_Instructions for the task_
Make an exact copy of the records below. Include every line.

(Pixel coordinate grounding data)
┌────────
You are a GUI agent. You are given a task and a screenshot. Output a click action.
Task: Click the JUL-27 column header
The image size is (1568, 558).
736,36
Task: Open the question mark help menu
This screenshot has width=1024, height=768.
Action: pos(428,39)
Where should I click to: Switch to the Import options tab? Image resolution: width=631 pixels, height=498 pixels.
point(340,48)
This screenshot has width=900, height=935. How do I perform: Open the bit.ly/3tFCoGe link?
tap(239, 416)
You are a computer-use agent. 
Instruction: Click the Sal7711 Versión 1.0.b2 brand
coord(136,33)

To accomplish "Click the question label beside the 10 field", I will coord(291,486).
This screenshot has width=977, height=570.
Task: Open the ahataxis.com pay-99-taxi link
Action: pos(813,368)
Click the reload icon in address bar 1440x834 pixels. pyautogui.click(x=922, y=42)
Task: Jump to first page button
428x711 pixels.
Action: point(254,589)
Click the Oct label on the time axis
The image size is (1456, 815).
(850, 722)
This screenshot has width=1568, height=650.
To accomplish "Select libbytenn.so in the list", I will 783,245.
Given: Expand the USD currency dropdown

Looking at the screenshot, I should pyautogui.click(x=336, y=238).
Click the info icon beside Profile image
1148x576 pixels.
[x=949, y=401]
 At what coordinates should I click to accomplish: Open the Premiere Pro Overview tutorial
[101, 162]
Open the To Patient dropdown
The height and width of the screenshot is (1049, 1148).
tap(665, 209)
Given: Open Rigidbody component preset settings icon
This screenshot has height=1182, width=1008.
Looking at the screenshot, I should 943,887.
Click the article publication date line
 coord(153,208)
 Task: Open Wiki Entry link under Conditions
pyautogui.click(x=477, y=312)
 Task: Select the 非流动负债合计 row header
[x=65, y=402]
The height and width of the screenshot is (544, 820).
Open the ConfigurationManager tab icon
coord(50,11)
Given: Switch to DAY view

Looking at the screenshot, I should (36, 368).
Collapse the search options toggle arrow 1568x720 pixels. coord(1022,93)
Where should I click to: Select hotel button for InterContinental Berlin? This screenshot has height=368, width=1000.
└────────
_Finished task_
You are a GUI agent. You are given a task and a screenshot. Output a click action.
Task: Click the JUL-27 column header
The image size is (1568, 558).
736,36
Task: Open the question mark help menu
This screenshot has width=1024, height=768.
Action: pos(428,39)
Where should I click to: Switch to the Import options tab? Image resolution: width=631 pixels, height=498 pixels.
point(340,48)
This screenshot has width=900, height=935. How do I perform: Open the bit.ly/3tFCoGe link?
tap(239, 416)
You are a computer-use agent. 
Instruction: Click the Sal7711 Versión 1.0.b2 brand
coord(136,33)

To accomplish "Click the question label beside the 10 field", I will coord(291,486).
This screenshot has width=977, height=570.
Task: Open the ahataxis.com pay-99-taxi link
Action: pos(813,368)
Click the reload icon in address bar 1440x834 pixels. pyautogui.click(x=922, y=42)
Task: Jump to first page button
428x711 pixels.
Action: point(254,589)
Click the Oct label on the time axis
The image size is (1456, 815).
(850, 722)
This screenshot has width=1568, height=650.
To accomplish "Select libbytenn.so in the list", I will 783,245.
Given: Expand the USD currency dropdown

Looking at the screenshot, I should pyautogui.click(x=336, y=238).
Click the info icon beside Profile image
1148x576 pixels.
[x=949, y=401]
 At what coordinates should I click to accomplish: Open the Premiere Pro Overview tutorial
[101, 162]
Open the To Patient dropdown
The height and width of the screenshot is (1049, 1148).
tap(665, 209)
Given: Open Rigidbody component preset settings icon
This screenshot has height=1182, width=1008.
Looking at the screenshot, I should 943,887.
Click the article publication date line
 coord(153,208)
 Task: Open Wiki Entry link under Conditions
pyautogui.click(x=477, y=312)
 Task: Select the 非流动负债合计 row header
[x=65, y=402]
The height and width of the screenshot is (544, 820).
Open the ConfigurationManager tab icon
coord(50,11)
Given: Switch to DAY view

Looking at the screenshot, I should (36, 368).
Collapse the search options toggle arrow 1568x720 pixels. coord(1022,93)
Where should I click to: Select hotel button for InterContinental Berlin? This screenshot has height=368, width=1000.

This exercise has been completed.